動かない足「地面がなくなった」 歓喜のはずが一転「おかしい」…選手生命の危機|球界群像 彦野利勝#11
中日で活躍した彦野利勝氏【写真:山口真司】彦野利勝氏はサヨナラ弾直後に転倒…右膝蓋腱断裂の大怪我を負った
「急に地面がなくなったような感じがした」。元中日外野手で野球評論家の彦野利勝氏は1991年6月18日の大洋戦(ナゴヤ球場)で大怪我を負った。延長10回にサヨナラホームランを放ちながら、一塁ベースを回ったところで転倒し、そのまま動けなくなった。歓喜のシーンで代走が出されるまさかの事態。しかも「右膝蓋腱断裂」で野球生命のピンチに立たされてしまった。突然、苦難の道にはまり込んだ「あの時」「あの年」の出来事を彦野氏が明かした。
彦野氏のプロ生活は星野仙一氏が監督に就任した1987年シーズンから軌道に乗った。闘将に与えられたチャンスをものにして、レギュラーの座もつかんだ。1988年のリーグ優勝にも貢献。その年から3年連続ゴールデン・グラブ賞を受賞し、キャリアハイの26本塁打を放った1989年は監督推薦で球宴初出場も果たしてベストナインにも選出された。1990年は球宴にファン投票で出場するなど、セ・リーグを代表する外野手になった。

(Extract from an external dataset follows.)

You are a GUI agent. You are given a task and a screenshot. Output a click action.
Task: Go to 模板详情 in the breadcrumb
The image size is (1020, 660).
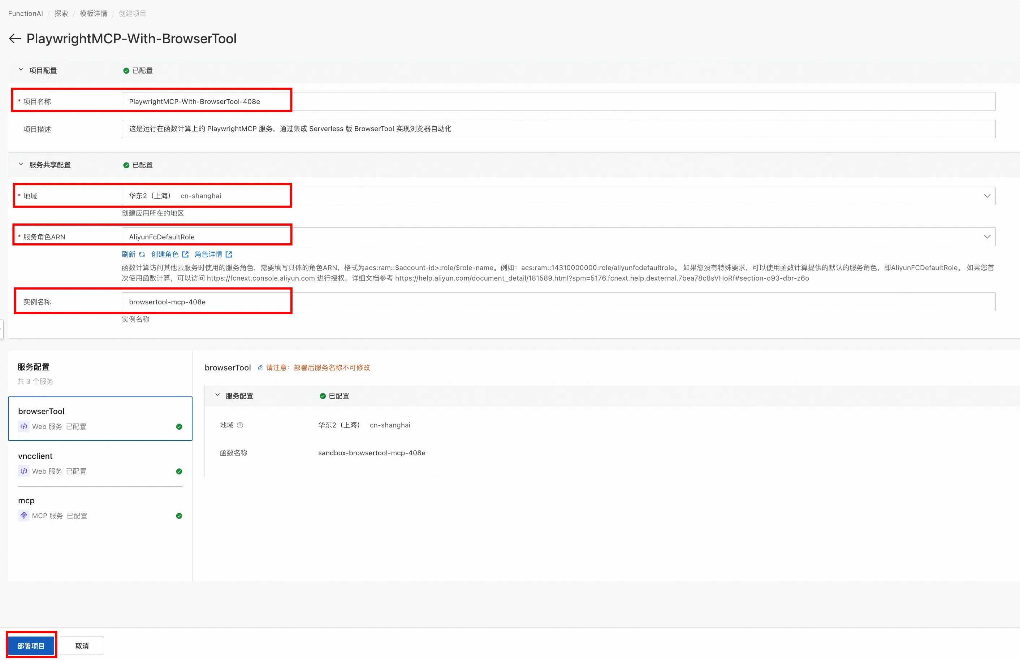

プロ9年目の1991年は広島から長嶋清幸外野手がトレード加入したことなどもあって開幕当初こそ代打中心だったが、結果を出し、徐々にスタメン出場機会も増えていった。調子も上がってきた。そんななかでの運命の6月18日だった。6-6の同点で迎えた延長10回裏、「6番・センター」でスタメン出場の彦野氏に5打席目が回ってきた。そこまでの4打席で2安打をマークするなど状態は悪くなかった。